● Selected text:
==*==
- "Childhood" by James Crews and "Surrender" by Gail Winbury
The Elizabeth de C. Wilson Museum at the Southern Vermont Arts Center is imposingly lofty: Its main 3,000-square-foot exhibition space rises to a vaulted ceiling 40 feet overhead. Yet New Jersey artist Gail Winbury's exhibition, "The Girl Who Drew Memories," holds its own in the room with large-scale, mainly 48-by-60-inch abstract canvases on one side and 50 smaller collages on the other.
Winbury, a practicing psychologist and coach, has also been a full-time artist for the past 15 years and began showing her work in 2010. The oil paintings on view are the majority of a series of 15 made between 2018 and 2020 titled "The Other Side." Each painting tackles a childhood memory and its accompanying mood and emotions, whether terrifying or blissful. The abstract expressionist works are large and gestural with an emphasis on color, and the paint is thickly applied, textured and scraped.
Winbury's abstract collages were born of necessity: Her studio at a 2015 residency at the BAU Institute in Otranto, Italy, lacked running water, making brush cleanup difficult. So, she turned to available materials — art magazines, catalogs and masking tape — and began making collaged compositions. They grew to include tissue paper, beads and other materials.
Though technically a solo show, "The Girl Who Drew Memories" can more accurately be called a collaboration of Winbury and curator Alison Crites, the arts center's manager of exhibitions and interpretive engagement.
Bringing her training in the latter specialty to bear, Crites asked seven local poets to spend four weeks writing a poem in response to a Winbury painting of their choice. The resulting poems are printed in a format nearly as large as the paintings and artfully taped beside the visual works that inspired them.
The poets — David Crews, James Crews (no relation), Robbi Hartt, Rachel Michaud, Charles Rossiter, Michelle Wiegers and Berta Winiker — worked on their poems without knowing much about Winbury or even the paintings' titles. (The exception is David Crews' poem "Door Open/ Space Song" written in response to Winbury's "Door Open").
The result of this curatorial choice is that the viewer is engaged in several exercises at once: absorbing a visual work, interpreting a poem, deciding how the poem responds to the artwork and formulating one's own response to the artwork. (Another pursuit might be judging whether the poems stand on their own despite being secondary to the art in this context.) This reviewer found the process challenging, but a free booklet reproducing the paired poems and paintings affords more leisurely study.
==*==
● Exercise task: Copy out the stretch of the exhibition review from "Though technically a" through "that inspired them.", word for word.

● Dataset excerpt:
==*==
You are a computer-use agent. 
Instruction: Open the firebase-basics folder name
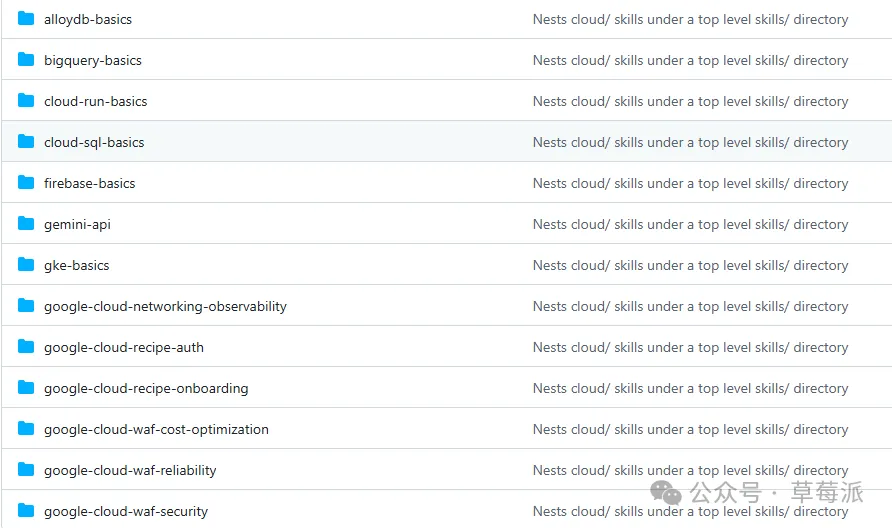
==*==
● Solution to this exercise:
Though technically a solo show, "The Girl Who Drew Memories" can more accurately be called a collaboration of Winbury and curator Alison Crites, the arts center's manager of exhibitions and interpretive engagement.
Bringing her training in the latter specialty to bear, Crites asked seven local poets to spend four weeks writing a poem in response to a Winbury painting of their choice. The resulting poems are printed in a format nearly as large as the paintings and artfully taped beside the visual works that inspired them.